Premium
Effects of pharmacological intervention on coagulopathy and organ function in xenoperfused kidneys
Author(s) -
Ramackers Wolf,
Friedrich Lars,
Tiede Andreas,
Bergmann Sabine,
Schuettler Wolfgang,
Schuerholz Tobias,
Mengel Michael,
Goudeva Lili,
Ganser Arnold,
Klempnauer Jürgen,
Piepenbrock Siegfried,
Winkler Michael
Publication year - 2008
Publication title -
xenotransplantation
Language(s) - English
Resource type - Journals
SCImago Journal Rank - 1.052
H-Index - 61
eISSN - 1399-3089
pISSN - 0908-665X
DOI - 10.1111/j.1399-3089.2008.00443.x
Subject(s) - ex vivo , perfusion , disseminated intravascular coagulation , heparin , kidney , pharmacology , in vivo , medicine , transplantation , xenotransplantation , biology , microbiology and biotechnology
Background: Following pig to primate kidney transplantation, xenogenic activation of the coagulation (XAC) system of the recipient eventually leading to organ dysfunction and disseminated intravascular coagulation (DIC) can be observed.

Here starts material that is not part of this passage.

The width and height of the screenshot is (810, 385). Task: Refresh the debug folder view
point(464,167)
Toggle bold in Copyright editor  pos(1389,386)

Methods: Using an ex‐vivo perfusion circuit based on low‐dose heparin‐mediated anticoagulation and exogenous complement inhibition by C1‐ Inhibitor (C1‐Inh), we have analysed XAC following contact of human blood with porcine endothelium. Porcine kidneys (n = 23) were recovered following in situ cold perfusion with histidine‐tryptophan‐ketoglutarate (HTK) solution and were connected to a perfusion circuit utilizing freshly drawn pooled human AB blood. Results: Kidney survival during organ perfusion with human blood, CI‐Inh, heparin but without any further pharmacological intervention was 126 ± 78 min. XAC was observed with significantly elevated levels of D‐dimer and thrombin antithrombin complexes (TAT). Pharmacological intervention with nitroprusside and prostacycline resulted in increased organ survival (220 ± 28 min and 180 ± 85 min respectively) but failed to inhibit XAC. In contrast, addition of activated protein C (APC) significantly reduced the increase in D‐dimer and TAT and prolonged organ survival to 240 min (±0). On histology, no remarkable signs of XAC were observed. Conclusions: We conclude that exogenous APC is able to reduce XAC in this ex vivo perfusion model.